A red card for Cavan's Thomas Galligan in the 58th minute was the turning point of the game. Cavan were leading by two, 1–13 to 1–11, when Galligan caught Westmeath's Ronan O'Toole with a high frontal shoulder. O'Toole went on to be the man-of-the-match.

===Details===
9 July 2022
Cavan 1-13 (16) - (20) 2-14
HT: 0-9 - 1-8 Westmeath
  Cavan : Gearóid McKiernan 0–3 (0–1f), Gerard Smith 0–3, Paddy Lynch 0–3, Padraig Faulkner 1–0, Jason McLoughlin 0–1, Oisín Kiernan 0–1, James Smith 0–1, Stephen Smith 0–1
   Westmeath: Ronan O'Toole 0–5, John Heslin 0–3 (0–2f), Sam McCartan 0–3 (0–1 '45), Lorcan Dolan 1–0, Kieran Martin 1–0, Luke Loughlin 0–2, Ronan Wallace 0–1

| 1 | Raymond Galligan (c) | | |
| 2 | Jason McLoughlin | | |
| 3 | Padraig Faulkner | | |
| 4 | Killian Brady | | |
| 5 | Oisín Kiernan | | |
| 6 | Killian Clarke | | |
| 7 | Conor Brady | | |
| 8 | Thomas Galligan | | |
| 9 | James Smith | | |
| 10 | Gerard Smith | | |
| 11 | Gearóid McKiernan | | |
| 12 | Conor Moynagh | | |
| 20 | Niall Carolan | | |
| 14 | Paddy Lynch | | |
| 15 | Cian Madden | | |
Substitutes:
| 16 | Gary O'Rourke | | |
| 13 | Martin Reilly | | |
| 17 | Ciarán Brady | | |
| 18 | Chris Conroy | | |
| 19 | Luke Fortune | | |
| 21 | Niall Murray | | |
| 22 | Stephen Smith | | |
| 23 | Cormac O'Reilly | | |
| 24 | Benjamin Kelly | | |
| 25 | Ryan O'Neill | | |
| 26 | Conor Madden | | |
Manager:
Mickey Graham
| 1 | Jason Daly | | |
| 2 | Jack Smith | | |
| 3 | Kevin Maguire (c) | | |
| 4 | Jamie Gonoud | | |
| 5 | James Dolan | | |
| 6 | Ronan Wallace | | |
| 22 | Sam Duncan | | |
| 8 | Jonathan Lynam | | |
| 9 | Ray Connellan | | |
| 10 | Sam McCartan | | |
| 11 | Ronan O'Toole | | |
| 12 | David Lynch | | |
| 13 | Luke Loughlin | | |
| 14 | John Heslin | | |
| 15 | Lorcan Dolan | | |
Substitutes:
| 16 | Trevor Martin | | |
| 7 | Nigel Harte | | |
| 17 | Ger Egan | | |
| 18 | Kieran Martin | | |
| 19 | Alex Gardiner | | |
| 20 | Robbie Forde | | |
| 21 | Charlie Drumm | | |
| 23 | Conor Dillon | | |
| 24 | David Giles | | |
| 25 | Andy McCormack | | |
| 26 | Kevin O'Sullivan | | |
Manager:
Jack Cooney

==Aftermath==
Thousands of people came out to celebrate in Mullingar after Westmeath's victory over Cavan in the final.
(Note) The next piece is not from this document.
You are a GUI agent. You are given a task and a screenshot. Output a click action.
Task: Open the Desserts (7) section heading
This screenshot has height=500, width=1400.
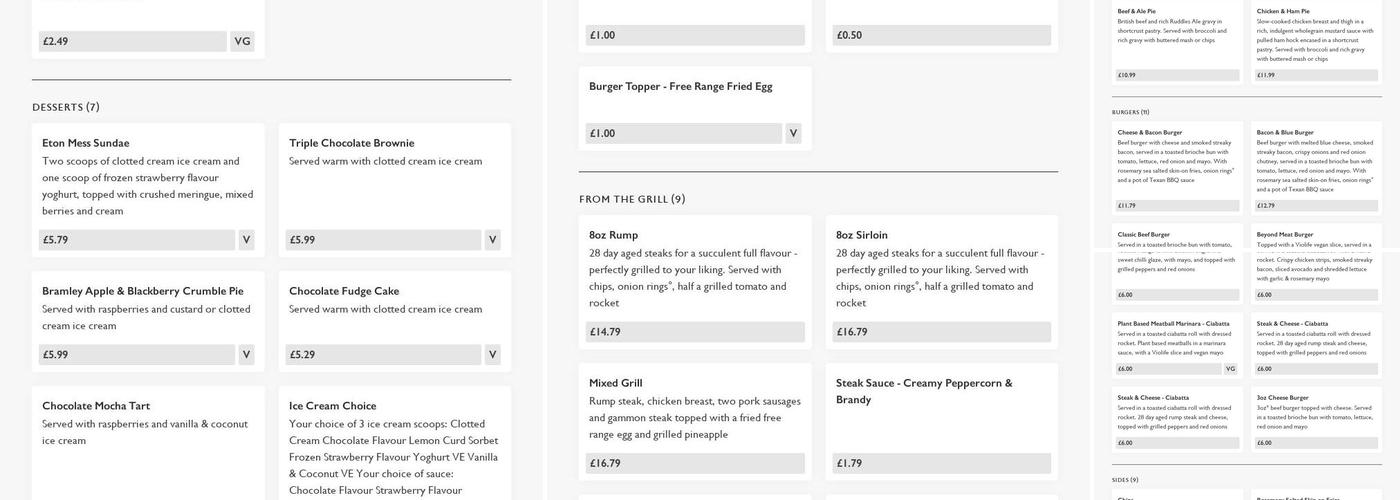[66, 107]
The losing Cavan players received their medals at the Hotel Kilmore on 30 October 2022, alongside their Ulster winners medals from 2020.
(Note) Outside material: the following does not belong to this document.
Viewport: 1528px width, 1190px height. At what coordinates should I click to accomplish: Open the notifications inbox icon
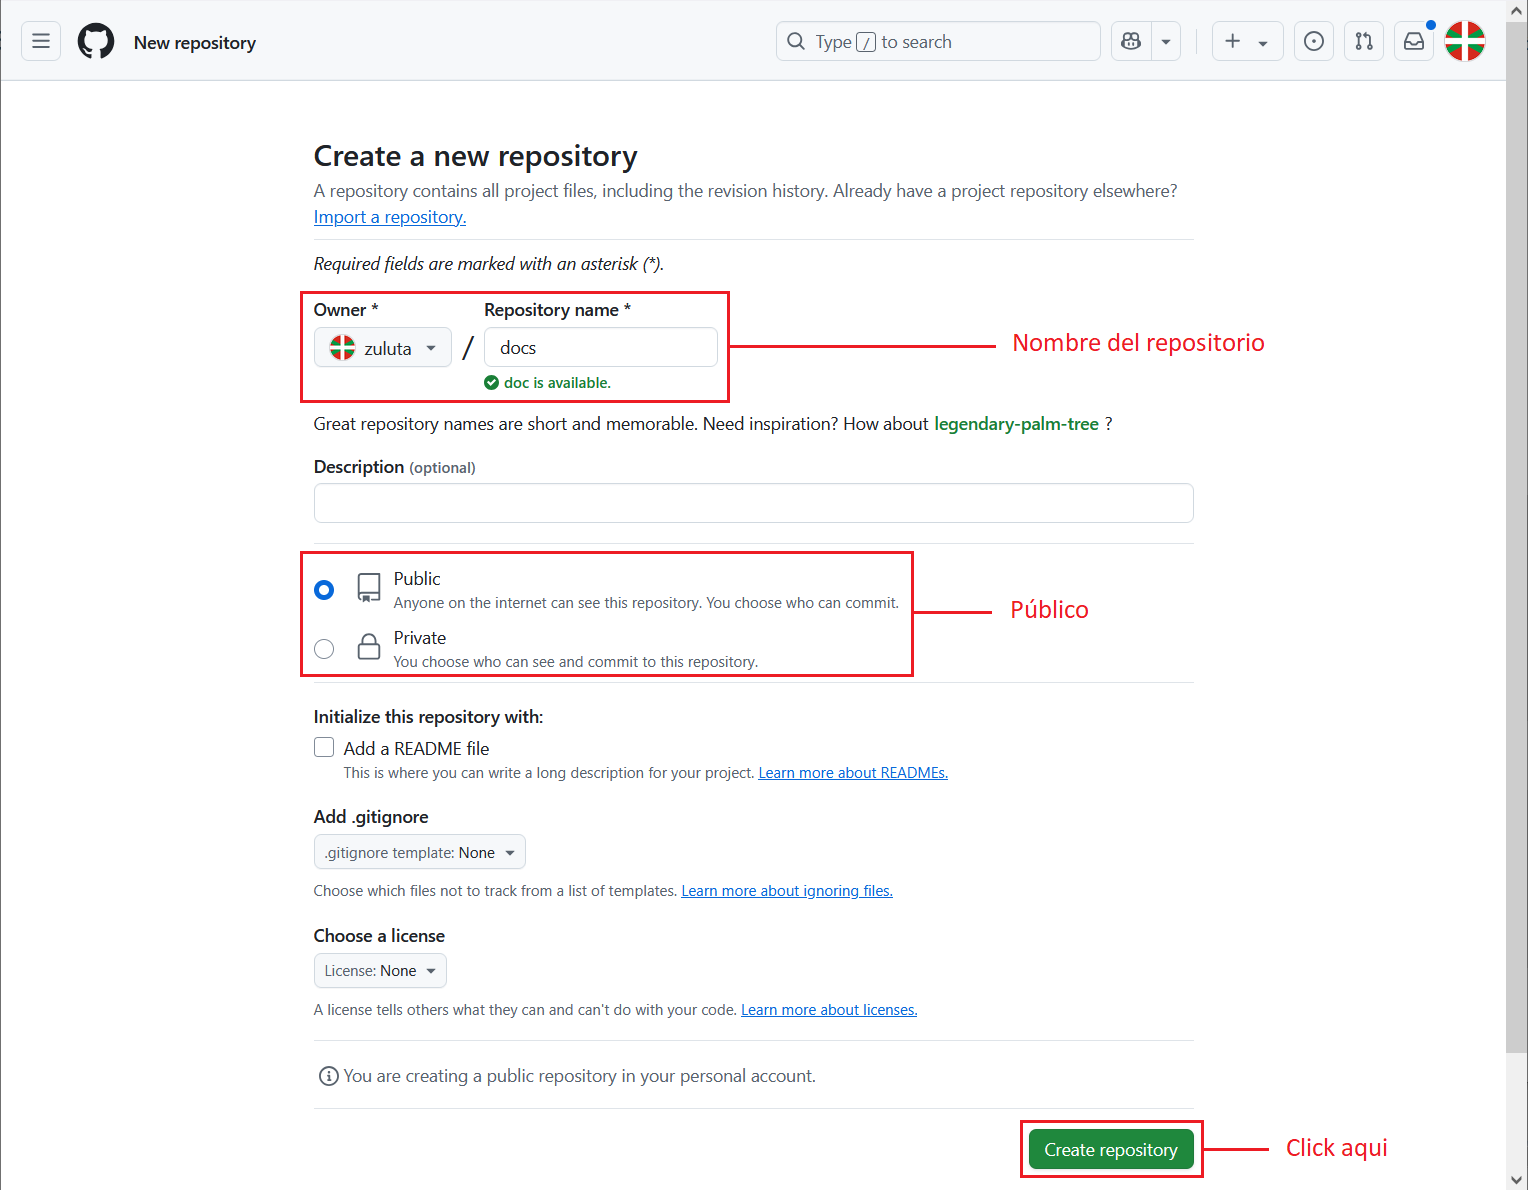[1414, 41]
The winning Westmeath players received their medals at the Mullingar Park Hotel on 2 December 2022, alongside medals given to the winners of the 2008 National Football League Division 2 title (they had not received them for 14 years) and the hurlers who won the 2021 Joe McDonagh Cup.